EXERCISE INSTRUCTIONS ▸ Copy out the lines of the material below verbatim, starting at the line that contains "Where should I" and ending at the final line of the material. Leave the pictures out of your answer.
==== RECORDS FOR THIS EXERCISE
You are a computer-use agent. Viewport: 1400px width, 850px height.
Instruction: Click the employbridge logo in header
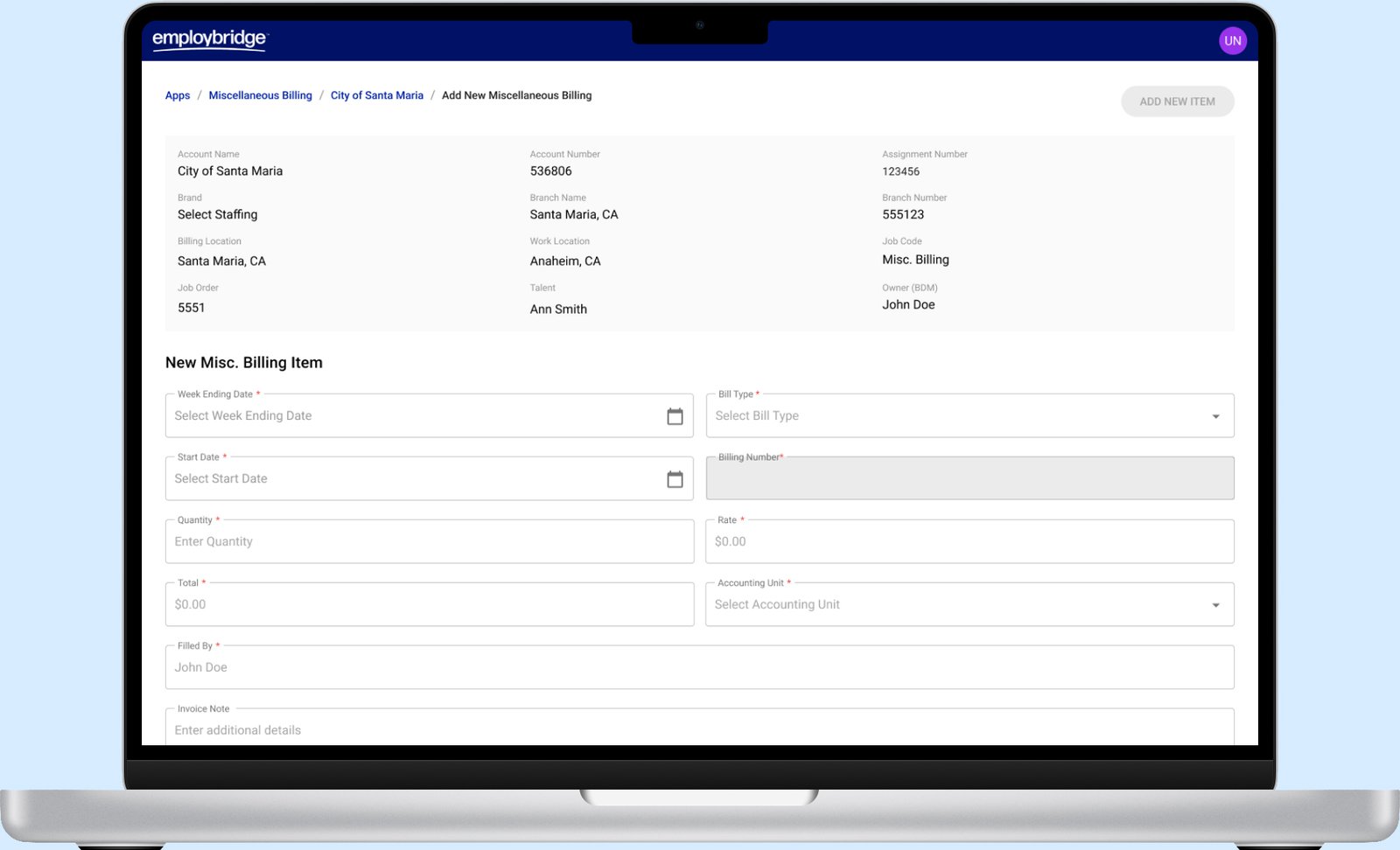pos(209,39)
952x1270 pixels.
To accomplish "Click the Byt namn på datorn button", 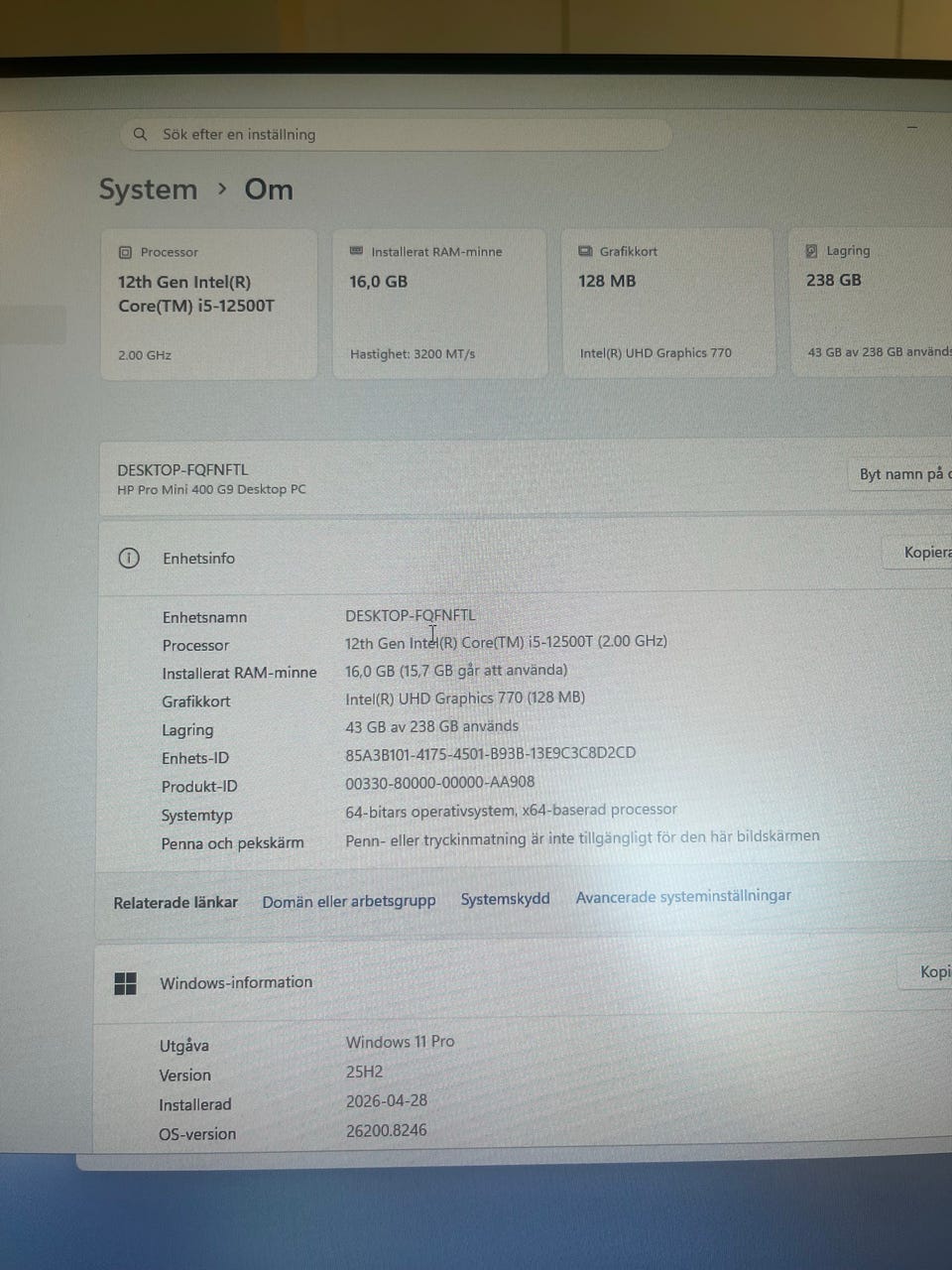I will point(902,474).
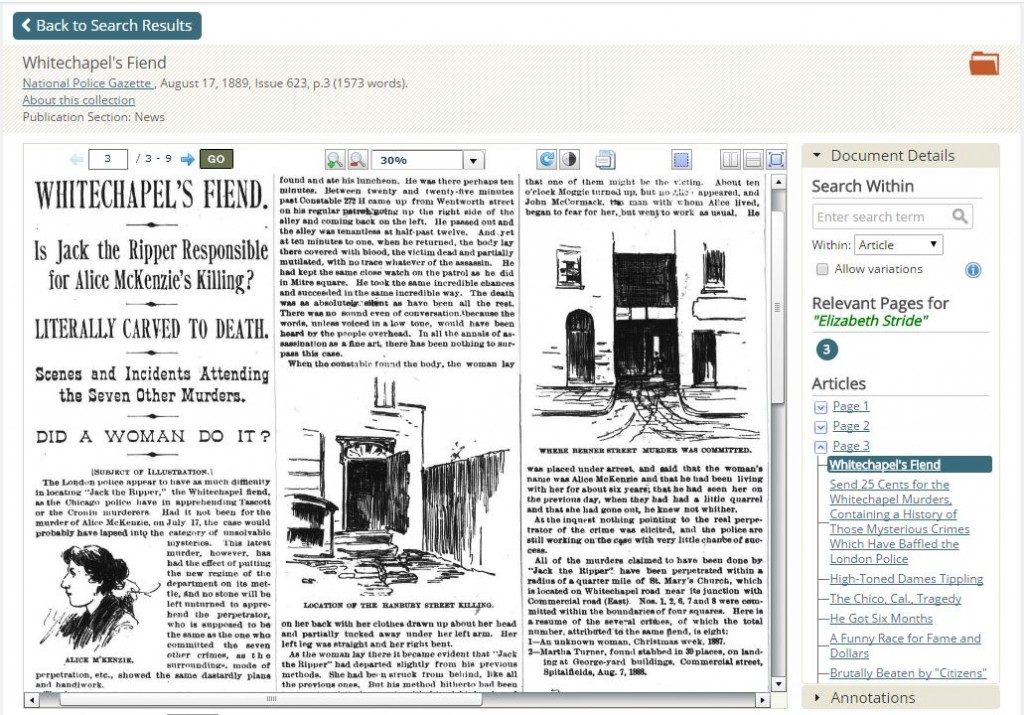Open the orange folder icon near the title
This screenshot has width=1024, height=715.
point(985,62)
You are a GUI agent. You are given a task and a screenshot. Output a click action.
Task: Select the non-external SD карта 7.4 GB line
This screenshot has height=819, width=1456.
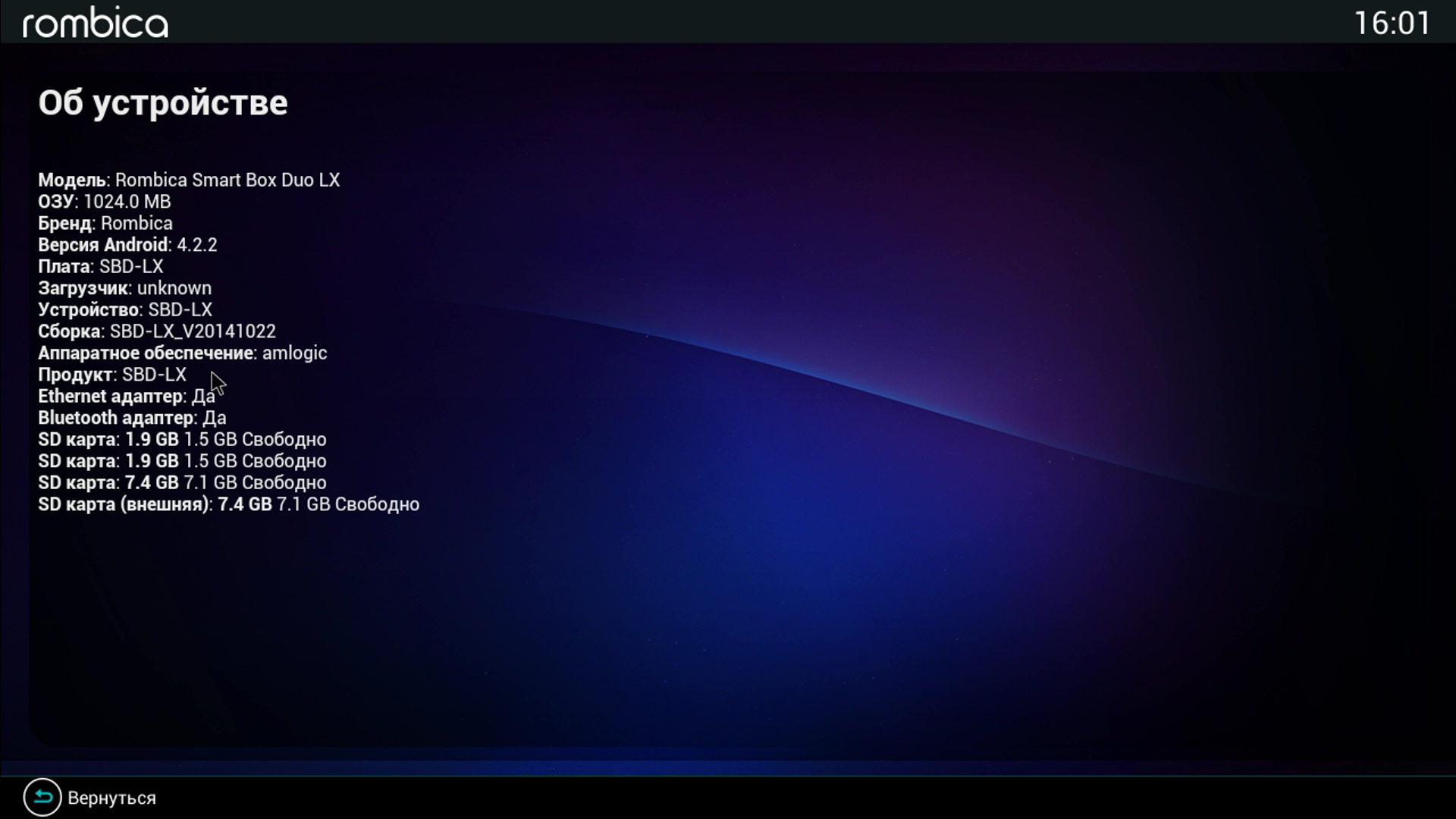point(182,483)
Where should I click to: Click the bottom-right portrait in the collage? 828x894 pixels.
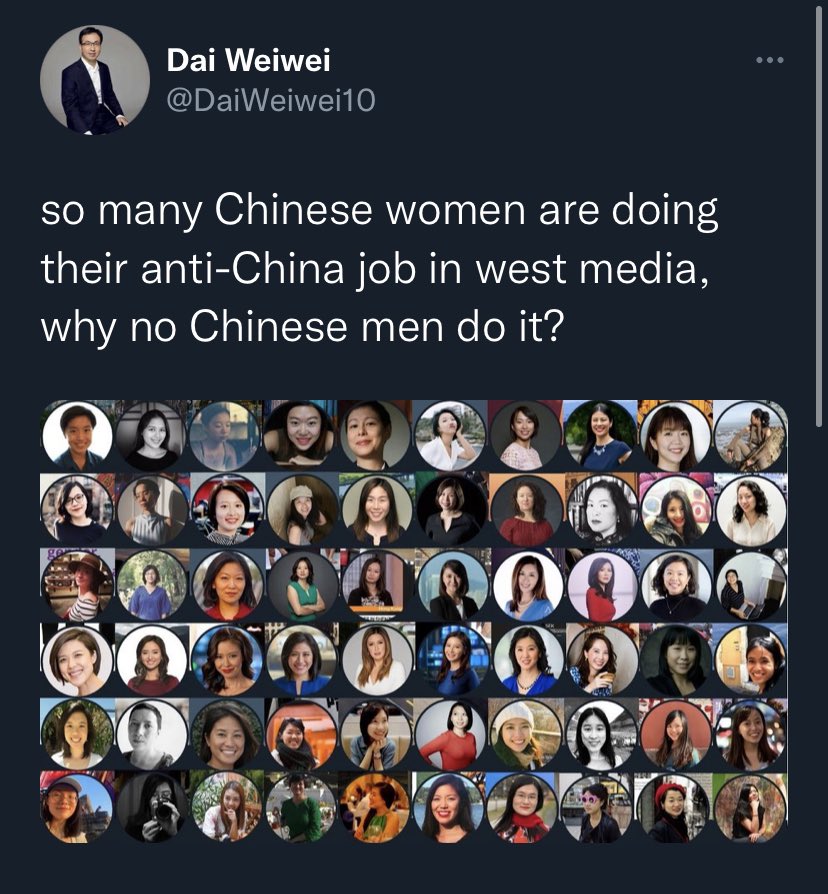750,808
========
SOLUTION FOR THIS TASK ▸
Where should I click to: Click the bottom-right portrait in the collage? 828x894 pixels.
750,808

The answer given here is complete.